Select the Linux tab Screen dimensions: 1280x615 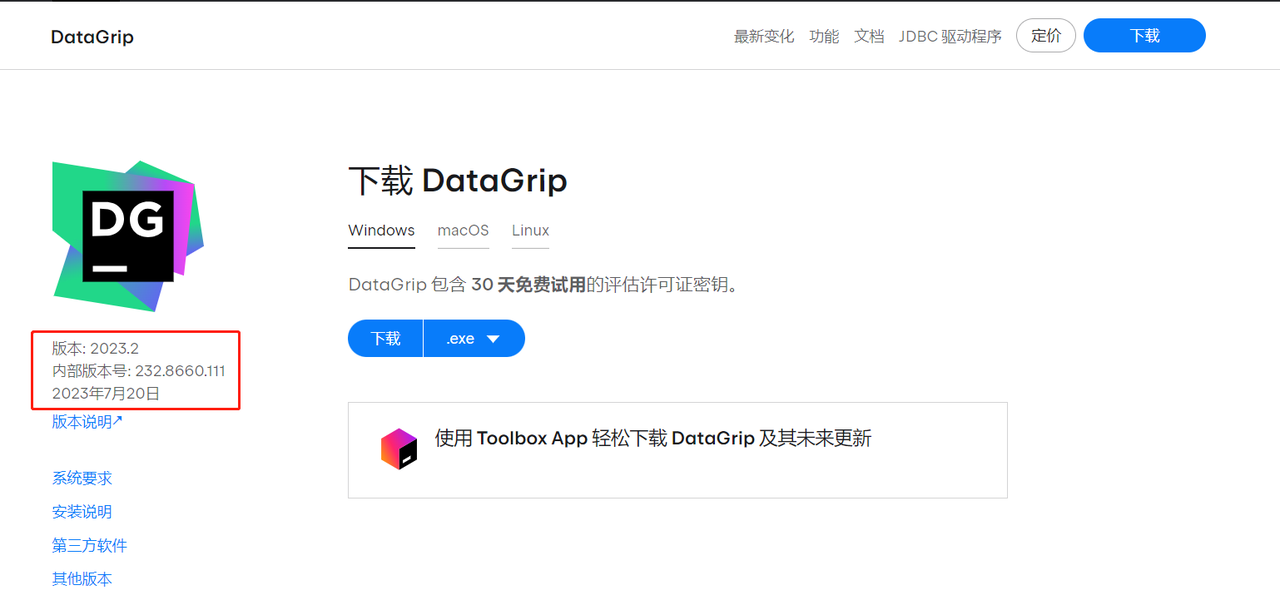point(530,230)
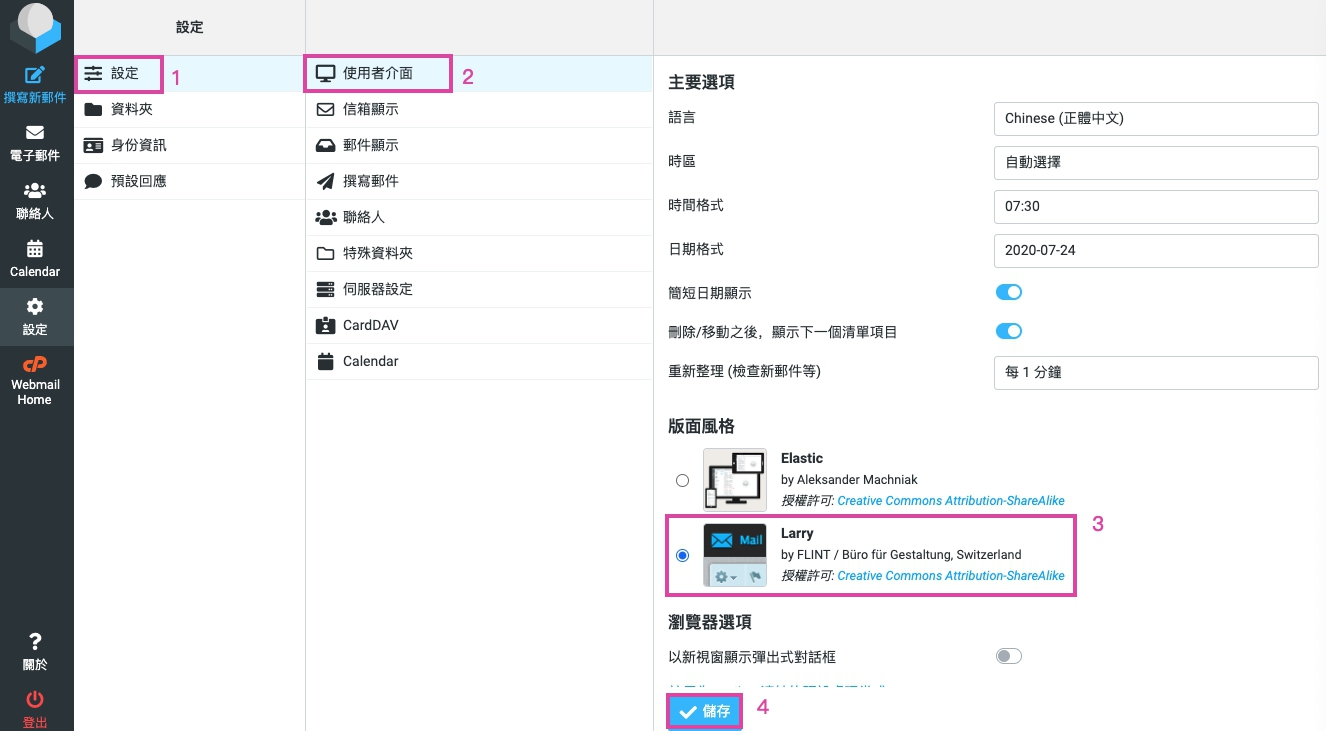Toggle 刪除/移動之後 顯示下一個清單項目 switch
This screenshot has width=1326, height=731.
tap(1008, 331)
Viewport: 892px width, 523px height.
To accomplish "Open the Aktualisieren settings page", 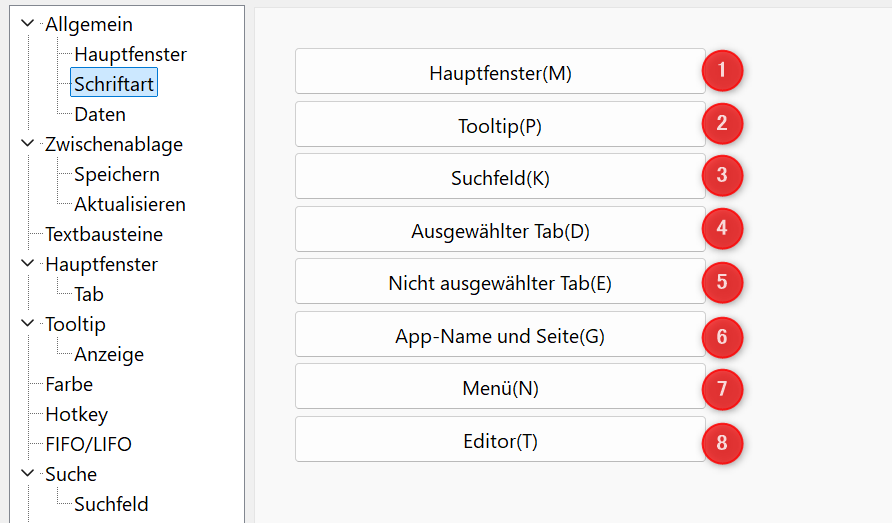I will [x=130, y=204].
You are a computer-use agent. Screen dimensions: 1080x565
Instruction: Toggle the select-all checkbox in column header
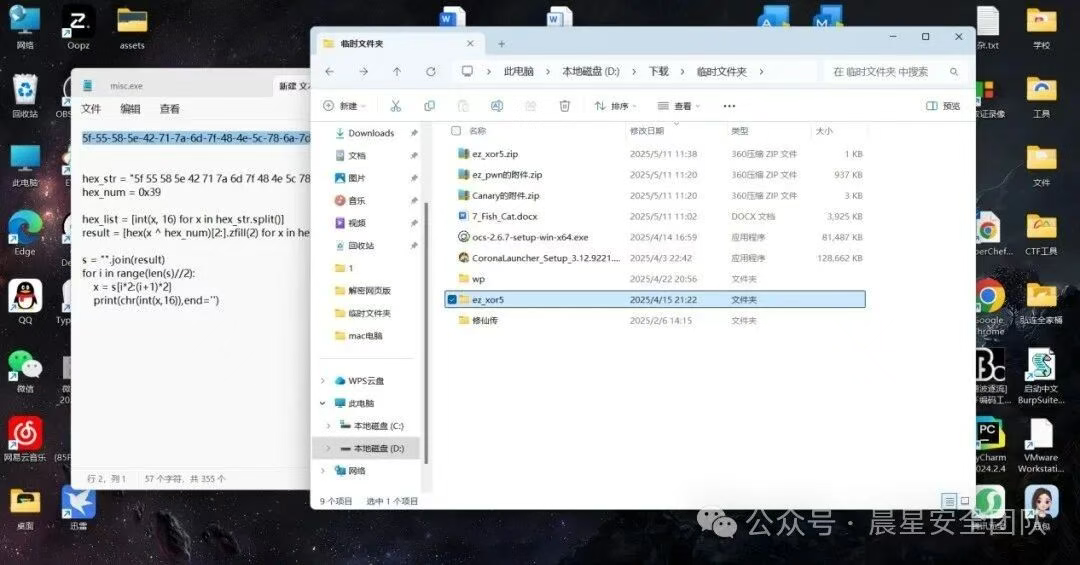pos(456,131)
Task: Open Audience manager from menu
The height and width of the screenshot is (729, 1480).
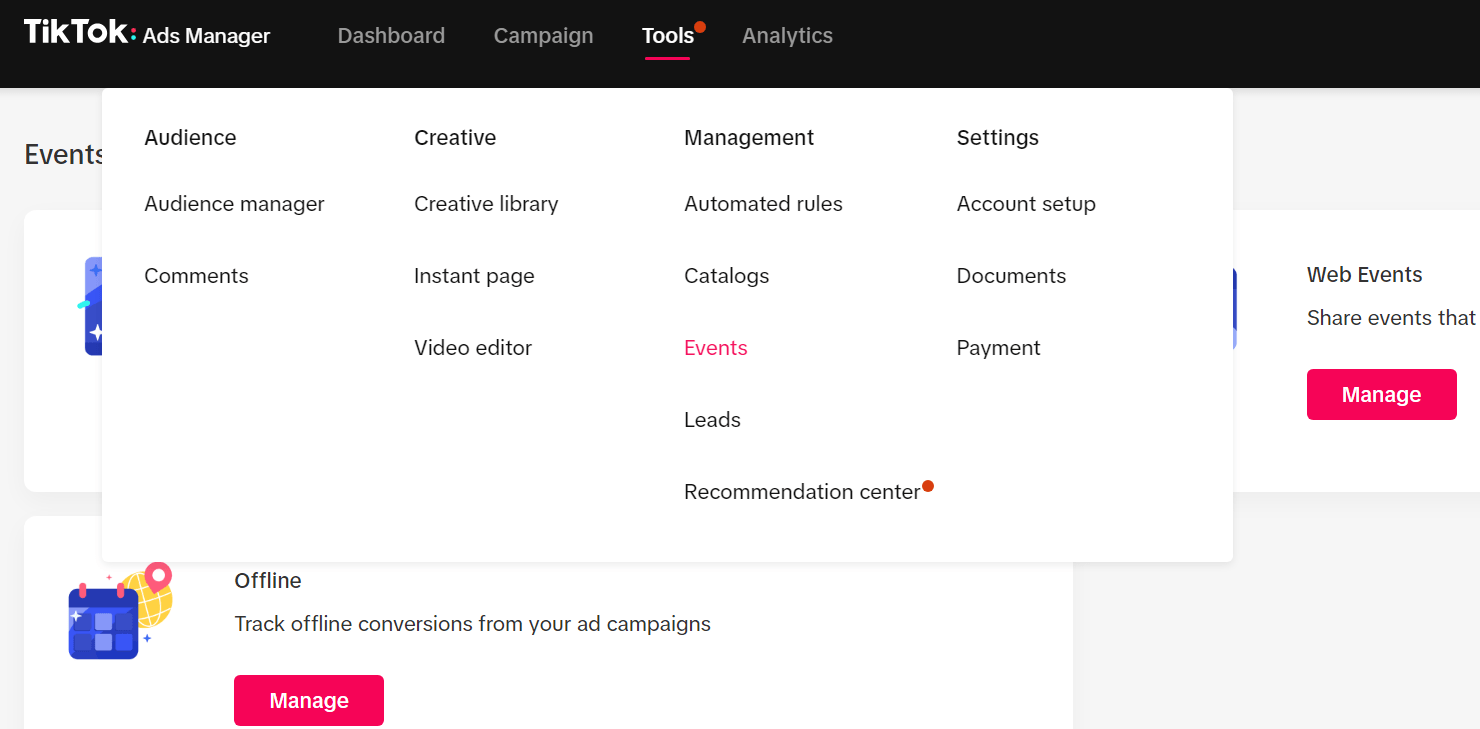Action: pos(234,204)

:::::

Goal: Which lines in the items above contain the word "width"? Report each of those lines in full.

Correct response:
This screenshot has width=1326, height=731.
Viewport: 892px width, 523px height.
The height and width of the screenshot is (729, 1480).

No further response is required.